* [Page extract]
⟨
I have a class (let's say Vehicle) with a rather large number of subclasses (Car, Bike, ..). Every subclass stores specific information on the type of the subclass (# of tires, ..).
I want to ensure that all this information is already enforced (at compile-time).
So I don't want to specify this data in the constructor of the subclass (because I might forget to set some of them). I could put this info in the constructor of Vehicle, but this would clutter code quite a lot, since I have many of those parameters.
public class Vehicle {
int numberOfTires;
public Vehicle(int numberOfTires, ...) {
...
}
}
public class Bike {
public Bike() {
super(2,...);
...
}
}
I end up with completely unreadable constructors. It would also store this info per instance, even though it is specific to the subclass.
An alternative way is to introduce abstract static getters/setters and store the info in the subclasses.
public class Vehicle {
...
abstract public int getNumberOfTires();
}
public class Bike {
static int numberofTires = 2;
...
public int getNumberOfTires() {
return numberOfTires;
}
}
This seems way cleaner and also stores the info per subclass and not per instance but there will be a lot of code duplication in the subclasses. Right now, all the subclasses contain ~20 setters/getters but virtually no real functionality. Is there a clean way of avoiding this? Perhaps using the Factory method or alike?
⟩
* [Raw data]
⟨
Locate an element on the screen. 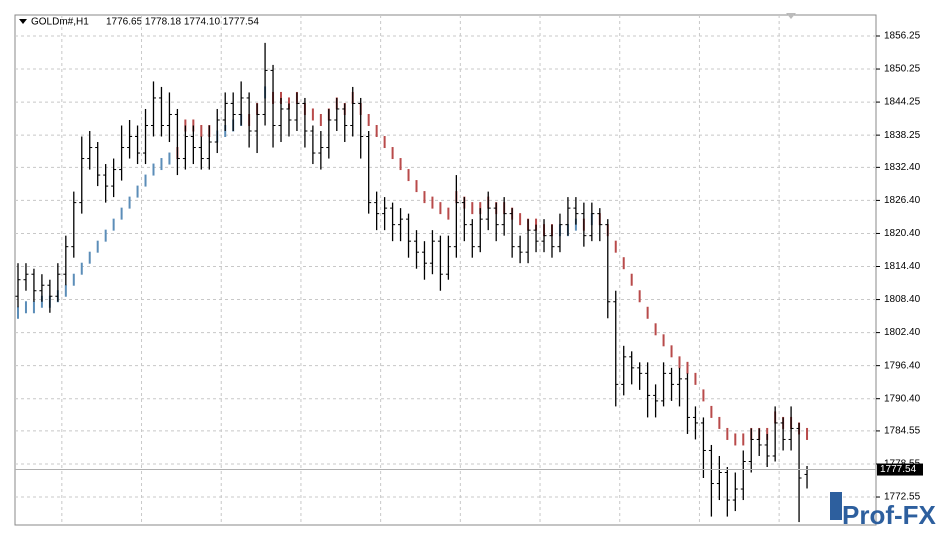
⟩
Write what comes next in the Java forum question about storing fixed per-subclass data for Vehicle subclasses, starting after its final sentence.

In your shoes, I'd do it this way
public abstract class Vehicle {
public abstract int getNumberOfTires();
}
and
public class Bike extends Vehicle {
#Override
public int getNumberOfTires() {
return 2;
}
}
and
public class Car extends Vehicle {
#Override
public int getNumberOfTires() {
return 4;
}
}
You should put in your Vehicule class everything that is common. If the number of tires is a common attribute of all your Vehicule, than it belongs there.
Using the factory pattern you could avoid having to write each time you want a instance of a Bike all that is needed in the Vehicule class as the factory would do that. Meaning the code that sets the parameters of a Bike is written in one place, the BikeFactory class.
That would make the line creating a Bike looks like
Bike yourBike = BikeFactory.getInstance().create();
instead of
Bike yourBike = new Bike(numberOfTires, ... );
The factory would have either a line that looks like the above one or a bunch of calls to setters. I would recommend you use setters and just a new Bike() constructor without parameter.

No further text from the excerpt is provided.